Tonelli was hired for three months at a rate of pay based on an annual salary of $174,000. The agreement provides for him to continue on a month-to-month basis if needed.
I look forward to working with all of you to be a bridge to the operations of the city so we can be sure to deliver the best services we can. I have the skills to do that.”— Rod Tonelli, addresses the Joliet City Council
How long Tonelli is interim city manager depends on how long it takes the city to do a search for a permanent city manager.
That search was pushed back at least a little more than a week
The council also was to vote Friday to hire Northbrook-based GovHR to conduct a national search for city manager candidates.
But GovHR informed the city that it was unable to take on the Joliet job “due to their prior client commitment,” city Human Resources Director Kathy Franson told the council.

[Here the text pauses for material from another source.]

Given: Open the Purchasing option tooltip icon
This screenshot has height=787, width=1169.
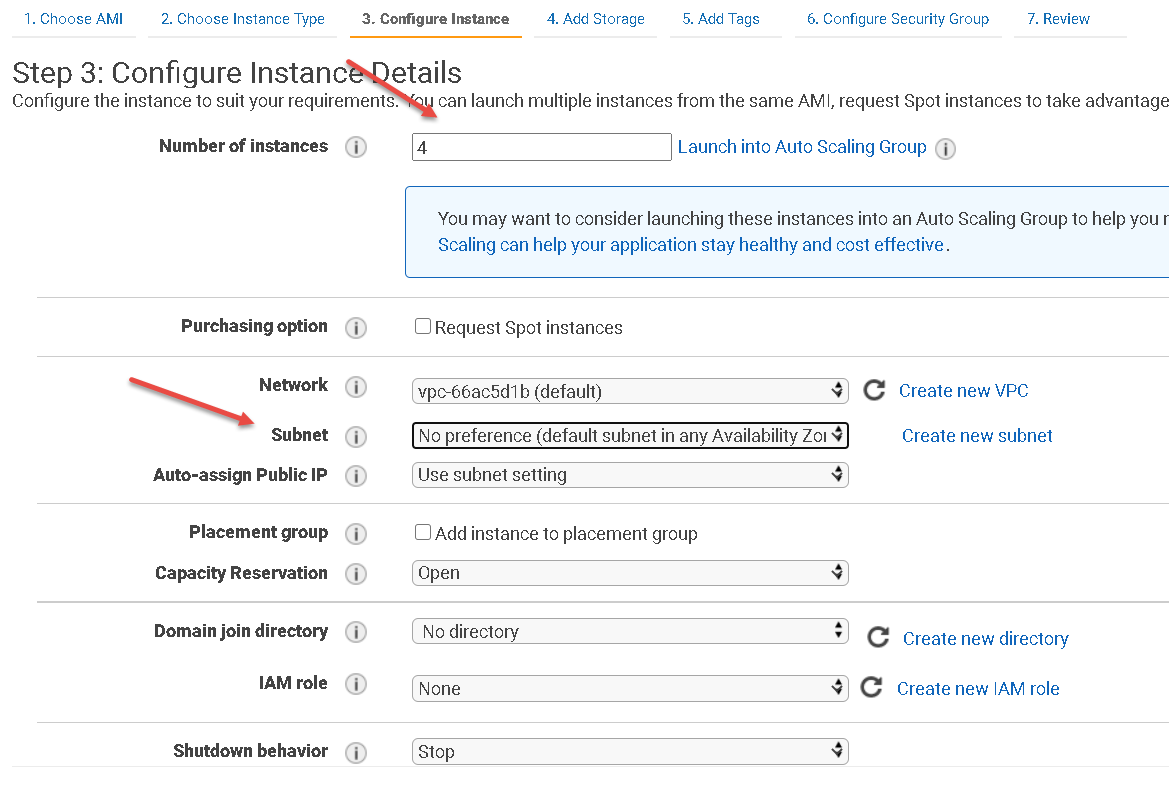Looking at the screenshot, I should pyautogui.click(x=355, y=327).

Franson said she would bring the council names of other potential search firms at their next meeting, which is June 19.
Mayor Terry D’Arcy said he was confident in Tonelli’s ability to do the job.

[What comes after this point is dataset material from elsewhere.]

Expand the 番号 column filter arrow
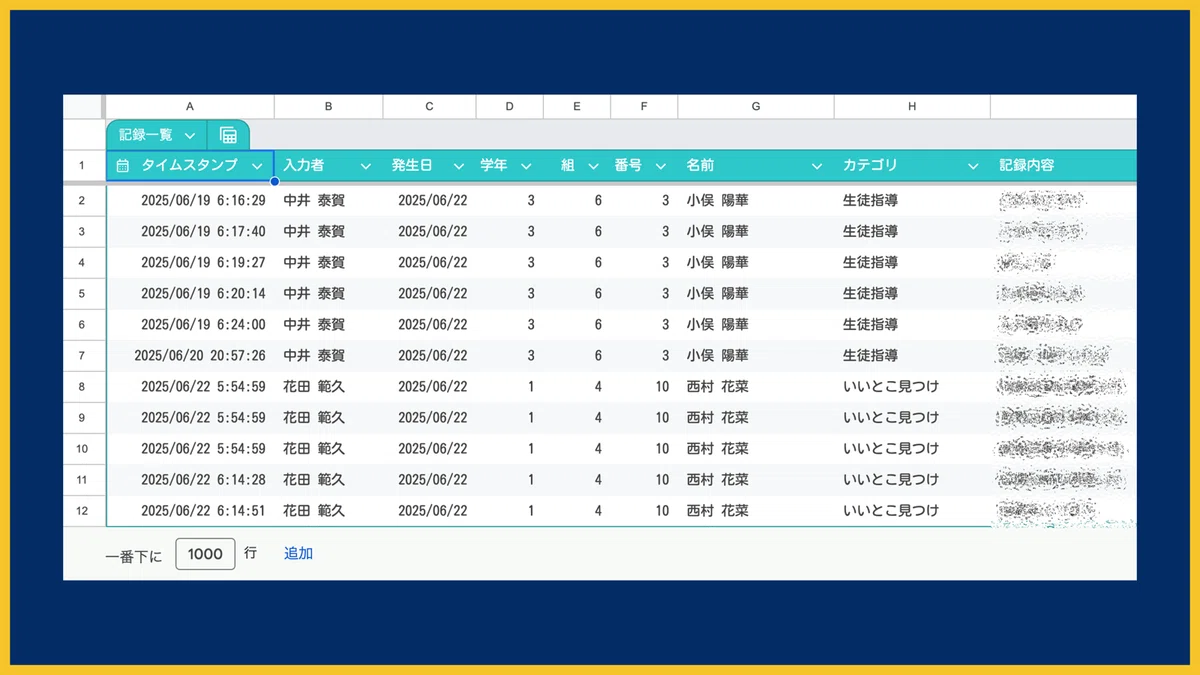The width and height of the screenshot is (1200, 675). coord(660,166)
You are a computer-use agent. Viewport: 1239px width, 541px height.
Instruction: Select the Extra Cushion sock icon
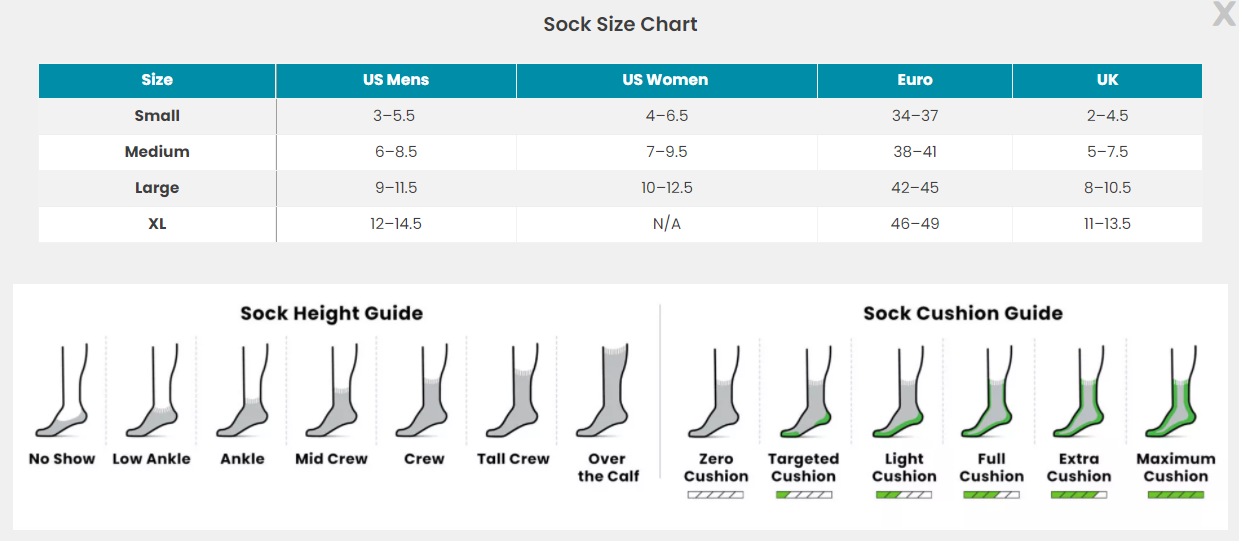tap(1079, 395)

“I think his scope is going to be fine,” D’Arcy said after the meeting. “We have good leadership teams in the different departments here.”
D’Arcy this week acknowledged that the city was considering contracting with a government consultant on an as-needed basis to assist Tonelli.
The special meeting on Friday was held just three days after the departure of former City Manager James Capparelli. The council also approved a separation agreement that pays Capparelli until the end of his contract, which is July 12. Capparelli resigned after he and the council could not come to terms on an agreement that would have kept him on the job during the city manager search..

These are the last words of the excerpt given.